几名兵士见马尾辫姑娘已经不能动她,但是青儿姑娘再逃脱了,这趟岂不是白出来了,禁卫军军纪甚严,若不是趁着跟都尉一起出来办差哪里有机会轻易出军营。即使是世子殿下直属黑犬营也不得轻易扰民,不得逛窑子,大伙儿都是二三十岁青壮,肚子里的邪火都憋了大半年了,若是再不能发泄一番都要憋出毛病了。

    都尉心里知道青衫公子修为不俗,以自己初入三品境界都挣脱不开他的两指,至少是二品以上强者。最重要的是纵然青衫公子身手不俗,也不像一些江湖莽夫以武犯禁,反而处处给自己面子,他也不好不给面子。

    不过,弟兄们跟他出生入死无数次,难得自己亲卫二十余人得以出营,不让他们开开荤也说不过去。既然青衫公子要保马尾辫少女,那青儿姑娘就得留下让弟兄们好好享用一番。

    都尉沉声道“小二,好酒好菜赶紧上,大爷我还有公务在身,少不了你一颗铜板,咱们禁卫军从来不扰民。”

    酒楼老板战战兢兢,赶忙拖着胆大包天的闺女离去,奈何傻闺女就是愣着不走,说要等青儿一起走。

    都尉爽朗道“青儿姑娘,弹奏个曲子给军爷们解解乏。”

    青儿姑娘对都尉施了个万福,轻轻抱起落在地上的琵琶。

    紫衫华服公子站起身来,朝着青儿姑娘走去,帮青儿姑娘将散落一地的赏钱拾掇起来,双手交给青儿姑娘。

    青儿姑娘美眸如水,遭此劫难竟能有贵人相助,还是一名极为英俊的公子,她最笨,不知如何答谢,只是眼眸温柔,真心实意施了个万福,希望这名公子能能万福金安。

    紫衫华服公子轻声问道“青儿姑娘,你的琵琶有几个音不准,我帮你调试一番,不知介意与否?”

    青儿姑娘赶忙将怀里琵琶递到他手中,感激道“多谢公子。

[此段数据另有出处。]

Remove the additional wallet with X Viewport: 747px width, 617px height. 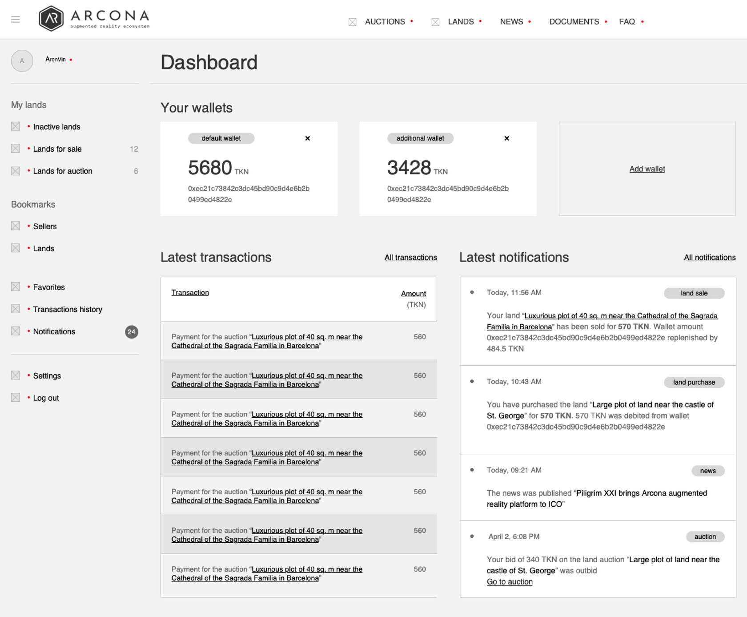click(506, 138)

”

    紫衫华服公子修长手指轻轻拨弄琵琶,低头专心调试,温柔道“以白木质地来说,这琵琶算是不错了,得亏青儿姑娘是惜物之人,能将琵琶保养如此得当,换做我早就糟践坏了。”

    话音刚落,琵琶也调好了。

    都尉不耐烦道“青儿姑娘,快点给军爷弹奏几曲,若是军爷听得满意,从今晚后保你不愁吃不愁穿,不要再做这抛头露面的下贱勾当。”

    青儿姑娘默默忍受粗鄙军人的言语侮辱,两行清泪涓涓细流。

    青儿姑娘轻抚琵琶,一曲《长恨歌》,配上青儿姑娘柔美的嗓音,此时此景,忧从心来,青儿姑娘唱得马尾辫少女默默垂泪。

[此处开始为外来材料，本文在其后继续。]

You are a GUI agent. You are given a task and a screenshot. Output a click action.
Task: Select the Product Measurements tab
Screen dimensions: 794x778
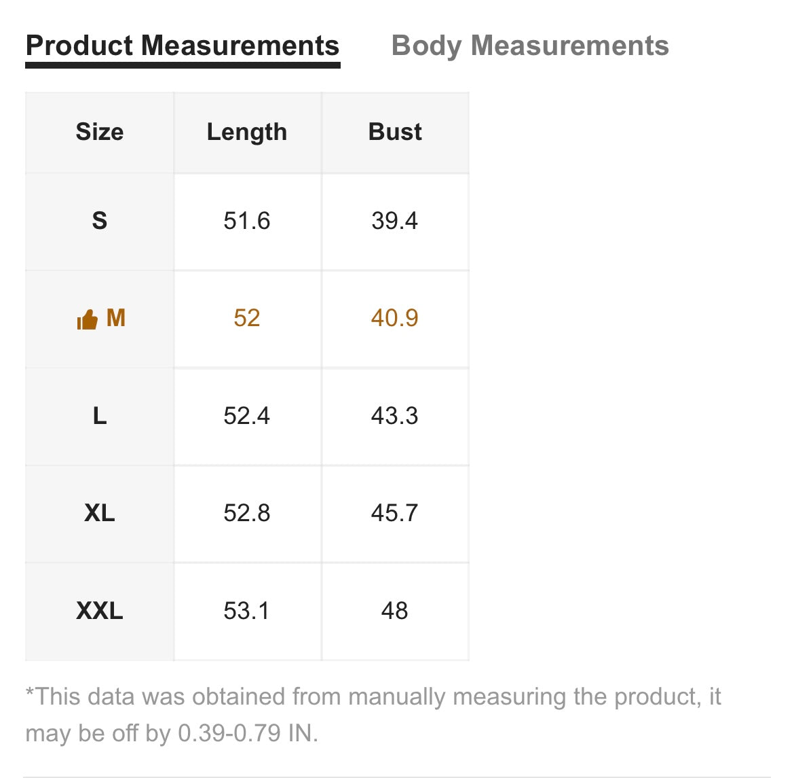[183, 46]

    原本满满当当的酒楼,除了徐天然一行人、紫衫华服公子、胡商和年轻侠客,其余食客都被都尉这波甲士吓跑了。

    用心听这首曲子的,也只有这些人和马尾辫少女,刀口舔血的甲士哪里能懂何为“在天愿作比翼鸟,在地约为连理枝。”哪里能懂“七月七日长生殿,夜半无人私语时。”

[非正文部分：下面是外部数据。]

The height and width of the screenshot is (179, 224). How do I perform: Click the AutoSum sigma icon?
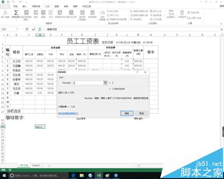pyautogui.click(x=16, y=14)
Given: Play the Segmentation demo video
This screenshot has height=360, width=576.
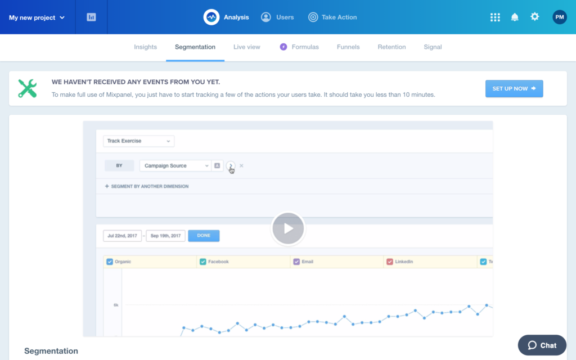Looking at the screenshot, I should click(288, 228).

    都尉一边喝酒,一边笑道“唱得真不错,以后就跟本都尉做个小妾,保你衣食无忧。”

    青儿面容清冷,柳条般纤细的身子微动,壮着胆子跟都尉说道“大人,民女不过是乡野村妇,上不了台面,不能侍奉大人,还望大人海涵。”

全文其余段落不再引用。